The Petrograd Side & the Kirov Islands
When Peter the Great first concocted his grand plan for a capital city on the Gulf of Finland, construction began on the Peter and Paul Fortress , located on the northern shores of the Neva. Although Nevskii Prospekt may constitute the heart of modern-day St. Petersburg, the city's origins actually lie on the other side of the river.
The area to the north of the fortress is known as the Petrograd side. After the construction of Trinity Bridge , the area experienced something of a housing boom, contributing to its essentially residential nature. That said, it's not without interest. For a start, there's the Museum of Political History (in which Russia is not exactly lacking) and the "ship that launched the revolution"—the Aurora —which is moored just around the embankment from the fortress. The Petrograd side was home to a number of notables (including Shostakovich, Lenin and Pavlov), each of whom have respective apartment museums situated here.

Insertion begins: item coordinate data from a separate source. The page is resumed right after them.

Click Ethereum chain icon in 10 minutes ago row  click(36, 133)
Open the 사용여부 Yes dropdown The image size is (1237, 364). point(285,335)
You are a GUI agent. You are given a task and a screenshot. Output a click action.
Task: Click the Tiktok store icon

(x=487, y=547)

The islands—Krestovskii, Kamennyi and Yelagin—are favorite winding-down spots for Petersburgers tired of the hectic city life to the south. Lurking at the western end of Krestovskii Island is the huge Kirov Stadium.
South & West of Nevskii
The area south and west of Nevskii (again, the area of land enclosed by the Neva, Nevskii and this time the southern stretch of the Fontanka canal) is also home to many tourist delights which are obviously less concentrated here than in the heart of the city. The tone of the area can change fairly dramatically: Sennaia Ploshchad is about 15 minutes by foot from the imperial St. Isaac's Square, but in comparison to the soaring grandeur of St Isaac's Cathedral or the elegance of its neighbor the Astoria hotel, it's a dingy vision of haphazard kiosks. However, much of the area is residential and fairly sleepy.
Behind Gostinyi Dvor stands Apraksin Dvor—a downmarket complex of market stalls, smaller stores and cafes. At the northern end stands the Admiralty and the Bronze Horseman —two great symbols of the city—while deeper inside the territory stands the world-famous Mariinskii Theatre , the city's premiere cultural venue.
Beyond the Fontanka
This incorporates a huge area, including the eastern end of Nevskii as well as the Liteinyi, Vladimirskaia and Smolnyi regions.

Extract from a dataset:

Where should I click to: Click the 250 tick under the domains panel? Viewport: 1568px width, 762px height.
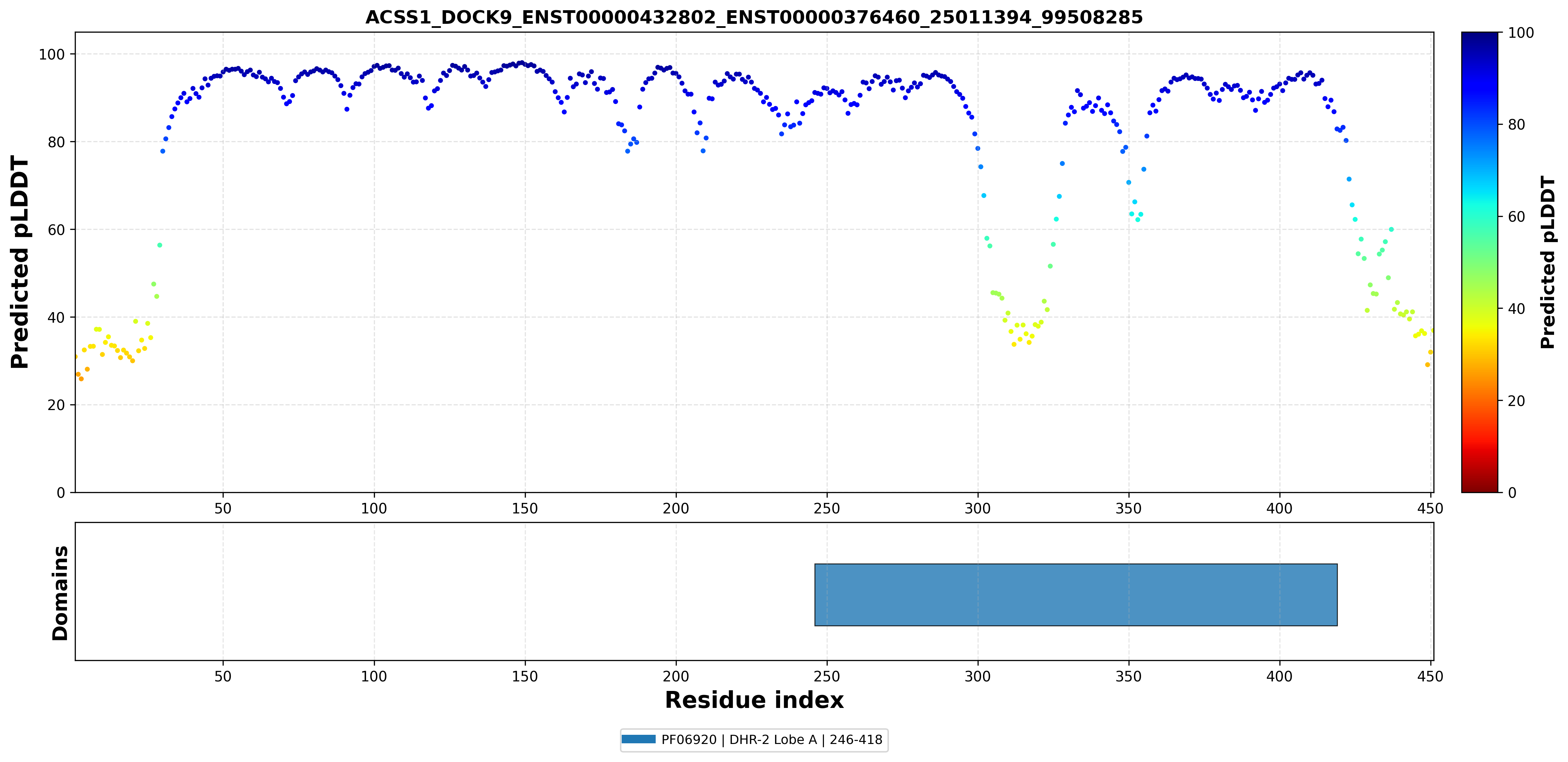827,676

Beyond the Fontanka, Nevskii itself becomes more solidly commercial, although a glance above shop level reveals an impressive mish-mash of architectural styles. The modern, luxury Nevskij Palace hotel is situated about a ten minute's walk from the Fontanka.
Vladimirskaia—to the south—is a bustling hub of activity, its main thoroughfares being important shopping areas. The area is also dotted with museums such as the Dostoevsky Museum .
To the north, Liteinyi Prospekt and the area around Chernyshevskaia metro is a little quieter and more restrained. Maybe there's a reason for this—at the end of the street lie the former offices of the St. Petersburg KGB. It's very much a residential/commercial district, but there are nonetheless a few cultural attractions to be found here.
The Country Estates
The city itself isn't exactly lacking in extravagant monuments from the Imperial age, but if you want a glimpse of just how extravagant Russia's pre-Communist rulers really were, you'll need to jump on a suburban train and visit at least one of the Tsarist country residences. Though nearly all the palaces were sacked by the Germans during their World War II invasion, the palaces have been well-restored to their former glory.
For sheer bombastic opulence, visit Peterhof —built to order by Peter the Great as a riotously over-the-top testimony to Russia's victory over Sweden. The huge Catherine Palace at Tsarskoe Selo is also grand, while the other estates— Pavlovsk , Oranienbaum (also known as Lomonosov) and Gatchina —are not quite as ostentatious but are still redolent of Imperial grandeur.